» **Recorded data**:
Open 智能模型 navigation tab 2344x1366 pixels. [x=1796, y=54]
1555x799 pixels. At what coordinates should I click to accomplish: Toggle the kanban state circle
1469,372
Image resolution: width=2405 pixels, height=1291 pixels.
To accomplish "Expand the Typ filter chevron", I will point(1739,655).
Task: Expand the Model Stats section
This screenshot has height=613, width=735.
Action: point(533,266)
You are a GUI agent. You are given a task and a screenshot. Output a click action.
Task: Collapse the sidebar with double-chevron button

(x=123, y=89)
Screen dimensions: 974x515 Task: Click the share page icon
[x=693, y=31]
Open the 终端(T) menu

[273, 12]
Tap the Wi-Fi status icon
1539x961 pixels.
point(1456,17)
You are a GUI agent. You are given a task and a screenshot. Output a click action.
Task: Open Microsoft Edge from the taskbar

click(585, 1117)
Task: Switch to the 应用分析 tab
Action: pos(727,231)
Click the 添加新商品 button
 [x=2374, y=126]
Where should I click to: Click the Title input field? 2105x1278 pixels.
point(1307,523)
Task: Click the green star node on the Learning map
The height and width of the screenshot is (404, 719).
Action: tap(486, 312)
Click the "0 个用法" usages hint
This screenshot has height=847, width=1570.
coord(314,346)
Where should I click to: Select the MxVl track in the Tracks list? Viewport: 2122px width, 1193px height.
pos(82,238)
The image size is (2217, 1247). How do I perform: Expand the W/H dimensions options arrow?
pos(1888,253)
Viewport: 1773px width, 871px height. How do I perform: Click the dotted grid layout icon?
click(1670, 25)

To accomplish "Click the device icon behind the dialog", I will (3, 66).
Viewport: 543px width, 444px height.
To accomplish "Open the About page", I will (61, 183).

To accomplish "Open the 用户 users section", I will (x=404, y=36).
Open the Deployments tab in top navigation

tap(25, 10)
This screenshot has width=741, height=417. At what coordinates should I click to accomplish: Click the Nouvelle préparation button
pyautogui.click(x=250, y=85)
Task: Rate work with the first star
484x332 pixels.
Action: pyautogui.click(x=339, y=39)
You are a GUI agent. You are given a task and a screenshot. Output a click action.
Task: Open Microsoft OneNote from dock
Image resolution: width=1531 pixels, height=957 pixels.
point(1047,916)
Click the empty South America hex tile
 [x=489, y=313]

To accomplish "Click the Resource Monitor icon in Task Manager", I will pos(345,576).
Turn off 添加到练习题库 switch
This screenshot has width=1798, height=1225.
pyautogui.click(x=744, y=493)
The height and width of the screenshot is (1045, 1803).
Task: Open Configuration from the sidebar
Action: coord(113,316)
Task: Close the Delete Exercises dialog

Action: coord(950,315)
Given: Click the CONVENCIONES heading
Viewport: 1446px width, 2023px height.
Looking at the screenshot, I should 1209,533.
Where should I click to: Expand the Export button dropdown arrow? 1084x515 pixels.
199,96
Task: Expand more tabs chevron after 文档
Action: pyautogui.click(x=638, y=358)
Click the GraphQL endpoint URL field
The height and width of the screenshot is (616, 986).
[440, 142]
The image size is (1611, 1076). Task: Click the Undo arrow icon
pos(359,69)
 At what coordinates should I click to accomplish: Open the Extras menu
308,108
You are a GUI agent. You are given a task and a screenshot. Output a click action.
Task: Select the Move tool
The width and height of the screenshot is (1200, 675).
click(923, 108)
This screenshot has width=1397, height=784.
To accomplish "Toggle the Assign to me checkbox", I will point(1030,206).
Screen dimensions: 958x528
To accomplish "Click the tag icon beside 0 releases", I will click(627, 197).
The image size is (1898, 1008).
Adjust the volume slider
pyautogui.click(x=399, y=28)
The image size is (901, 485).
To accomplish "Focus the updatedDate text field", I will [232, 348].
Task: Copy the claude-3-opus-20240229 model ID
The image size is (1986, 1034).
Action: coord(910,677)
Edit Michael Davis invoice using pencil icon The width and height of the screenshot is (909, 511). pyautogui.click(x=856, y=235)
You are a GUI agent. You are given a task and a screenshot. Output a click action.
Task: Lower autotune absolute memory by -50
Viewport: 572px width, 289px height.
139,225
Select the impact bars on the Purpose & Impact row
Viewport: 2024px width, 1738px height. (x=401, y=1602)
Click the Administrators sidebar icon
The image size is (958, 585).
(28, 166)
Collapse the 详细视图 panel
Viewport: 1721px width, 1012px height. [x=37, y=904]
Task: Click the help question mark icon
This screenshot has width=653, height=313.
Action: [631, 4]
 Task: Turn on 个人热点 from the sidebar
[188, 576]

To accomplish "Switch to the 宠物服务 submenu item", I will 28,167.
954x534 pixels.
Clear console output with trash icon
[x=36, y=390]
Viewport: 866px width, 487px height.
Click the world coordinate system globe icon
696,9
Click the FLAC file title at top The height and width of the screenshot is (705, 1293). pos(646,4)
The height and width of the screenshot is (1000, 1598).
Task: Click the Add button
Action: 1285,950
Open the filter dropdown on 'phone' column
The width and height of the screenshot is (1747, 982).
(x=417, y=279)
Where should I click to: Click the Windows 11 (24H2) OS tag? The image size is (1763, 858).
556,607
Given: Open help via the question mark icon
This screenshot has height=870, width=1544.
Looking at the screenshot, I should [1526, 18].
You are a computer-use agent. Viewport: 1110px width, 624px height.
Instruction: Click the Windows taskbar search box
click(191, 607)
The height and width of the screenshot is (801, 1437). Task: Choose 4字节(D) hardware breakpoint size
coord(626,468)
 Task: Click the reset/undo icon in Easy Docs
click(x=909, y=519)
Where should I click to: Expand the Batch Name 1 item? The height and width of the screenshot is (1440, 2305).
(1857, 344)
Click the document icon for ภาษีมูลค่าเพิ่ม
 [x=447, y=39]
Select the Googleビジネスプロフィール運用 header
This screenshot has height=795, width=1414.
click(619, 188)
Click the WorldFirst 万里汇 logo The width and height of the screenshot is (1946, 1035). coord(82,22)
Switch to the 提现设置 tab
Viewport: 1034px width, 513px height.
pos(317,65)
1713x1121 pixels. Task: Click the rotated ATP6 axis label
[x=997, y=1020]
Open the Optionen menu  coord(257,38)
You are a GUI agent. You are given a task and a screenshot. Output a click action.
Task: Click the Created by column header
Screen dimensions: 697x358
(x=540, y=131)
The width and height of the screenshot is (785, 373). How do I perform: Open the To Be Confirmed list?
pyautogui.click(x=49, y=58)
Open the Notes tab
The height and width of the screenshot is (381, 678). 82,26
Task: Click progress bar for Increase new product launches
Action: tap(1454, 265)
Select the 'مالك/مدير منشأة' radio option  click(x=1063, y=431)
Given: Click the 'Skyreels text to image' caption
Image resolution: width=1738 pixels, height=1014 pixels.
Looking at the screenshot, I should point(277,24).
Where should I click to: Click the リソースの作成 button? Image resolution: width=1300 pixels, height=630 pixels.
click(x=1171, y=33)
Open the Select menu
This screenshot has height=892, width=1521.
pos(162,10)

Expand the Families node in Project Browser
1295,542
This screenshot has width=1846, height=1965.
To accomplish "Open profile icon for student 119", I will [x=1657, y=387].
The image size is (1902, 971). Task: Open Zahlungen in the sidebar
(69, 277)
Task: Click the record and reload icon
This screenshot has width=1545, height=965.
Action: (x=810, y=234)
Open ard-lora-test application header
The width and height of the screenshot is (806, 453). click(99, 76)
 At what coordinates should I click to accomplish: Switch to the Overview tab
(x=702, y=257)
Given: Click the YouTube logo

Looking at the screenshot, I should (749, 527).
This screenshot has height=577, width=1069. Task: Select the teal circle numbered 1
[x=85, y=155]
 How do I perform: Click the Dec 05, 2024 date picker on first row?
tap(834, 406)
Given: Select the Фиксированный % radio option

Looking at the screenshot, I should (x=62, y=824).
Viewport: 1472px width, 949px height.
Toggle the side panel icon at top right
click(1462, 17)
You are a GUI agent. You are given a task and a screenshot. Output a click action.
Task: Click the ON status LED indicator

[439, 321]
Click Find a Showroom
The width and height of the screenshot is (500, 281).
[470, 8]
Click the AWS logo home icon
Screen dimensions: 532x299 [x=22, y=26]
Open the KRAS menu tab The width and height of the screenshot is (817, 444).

» **Exercise requirements**:
From the data above, reproduce word for word the lines running from the line with "Viewport: 543px width, 444px height." to the line with "Turn off 添加到练习题库 switch", ends included.

» **Exercise answer**:
Viewport: 543px width, 444px height.
To accomplish "Open the About page", I will (61, 183).

To accomplish "Open the 用户 users section", I will (x=404, y=36).
Open the Deployments tab in top navigation

tap(25, 10)
This screenshot has width=741, height=417. At what coordinates should I click to accomplish: Click the Nouvelle préparation button
pyautogui.click(x=250, y=85)
Task: Rate work with the first star
484x332 pixels.
Action: pyautogui.click(x=339, y=39)
You are a GUI agent. You are given a task and a screenshot. Output a click action.
Task: Open Microsoft OneNote from dock
Image resolution: width=1531 pixels, height=957 pixels.
point(1047,916)
Click the empty South America hex tile
 [x=489, y=313]

To accomplish "Click the Resource Monitor icon in Task Manager", I will pos(345,576).
Turn off 添加到练习题库 switch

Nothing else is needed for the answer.